Bovine viral diarrhea virus (BVDV)-induced lymphopenia is associated with immune dysfunction. Vitamin C (VC) improves immune response by increasing peripheral blood lymphocyte (PBL) count, thereby promoting T-cell activation and release of IL-2 and IFN-γ. However, it remains unclear whether VC plays a critical positive regulatory role in the antiviral activities of CD4 T cells during BVDV infection, or whether the combined treatment with VC and programmed death-1 (PD-1) blockade demonstrates a stronger effect in alleviating BVDV-induced lymphopenia. In this study, we found that both cytopathic (CP) and non-cytopathic (NCP) BVDV infection caused significant reductions in VC in plasma and PBLs of mice. VC supplementation alone or combined with PD-1 blockade significantly increased lymphocyte count and proliferation and upregulated the expression of CD25 and p-ERK in PBLs during CP and NCP BVDV infection.
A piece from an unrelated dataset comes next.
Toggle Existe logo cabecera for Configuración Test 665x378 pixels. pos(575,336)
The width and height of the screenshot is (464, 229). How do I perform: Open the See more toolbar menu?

Furthermore, VC supplementation dramatically downregulated PD-1 expression, ameliorated CD4 T-cell activation and proliferation, and inhibited apoptosis. We further investigated the effect of combined treatment with VC and PD-1 blockade on promoting CD4 T-cell activation, increasing IFN-γ production, upregulating p-JAK2/p-STAT1 expression, and inhibiting viral replication during NCP BVDV infection. Remarkably, VC supplementation significantly increased IFN-γ production, upregulated p-JAK2/p-STAT1 expression, and reduced viral load in CD4 T cells after NCP BVDV infection but not after CP BVDV infection. Our findings confirmed an essential regulatory role for VC in alleviating BVDV-induced lymphopenia and enhancing CD4 T-cell antiviral immunity, as well as the combination's effect on VC and anti-PD-1 antibody during BVDV infection, thereby providing new insights to explore potential therapeutic strategies to control BVDV infection.